O título do seu livro é um oxímoro assumido. O que você quer dizer com “utopias realistas”?
Na introdução, eu cito o escritor Oscar Wilde: “O progresso é a realização das utopias”. A abolição da escravatura, o estabelecimento da democracia e a marcha pela legalidade entre homens e mulheres são algumas das utopias nas quais apenas um punhado de vanguardistas acreditava outrora. Na sua época, eles eram descritos como irrealistas. Mas elas se tornaram realidade.
Quais são, então, os pontos-chave da sua utopia para o futuro?

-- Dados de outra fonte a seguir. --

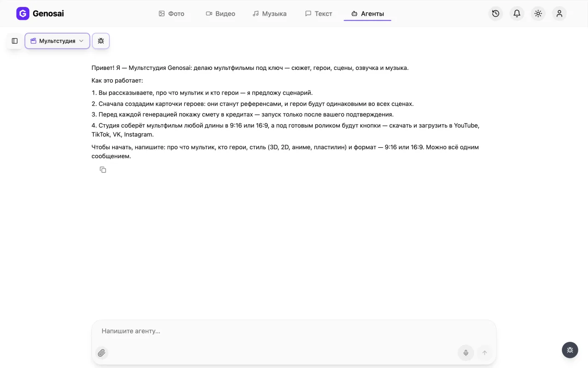Viewport: 588px width, 368px height.
Task: Switch to the Видео tab
Action: (x=221, y=14)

Eu vou mencionar quatro: a erradicação total da pobreza no mundo, uma reavaliação do que é o trabalho com uma drástica redução do tempo que lhe é concedido, a instauração da renda básica, a ampla abertura das fronteiras aos trabalhadores migrantes. Para cada um desses pontos, eu apoio o meu argumento em estudos rigorosos realizados por institutos especializados. Eles mostram que esse programa é viável e derrubam os estereótipos. Como a ideia de que, se os pobres receberem dinheiro, deve haver uma contrapartida da parte deles e haver um controle dos resultados esperados. Eu cito um estudo do Banco Mundial que mostra claramente, ao contrario, que os melhores resultados são obtidos quando a distribuição de dinheiro é feita sem contrapartida. Os pobres conhecem suas necessidades muito melhor do que os burocratas da ajuda ao desenvolvimento. A pobreza é um dos maiores desperdícios de potencial humano. Sua erradicação teria efeitos positivos globais, inclusive para os países ricos. Eles têm interesse nisso.
Outra causa que está perto do seu coração, a semana de 15 horas... Você não está sendo arrojado demais?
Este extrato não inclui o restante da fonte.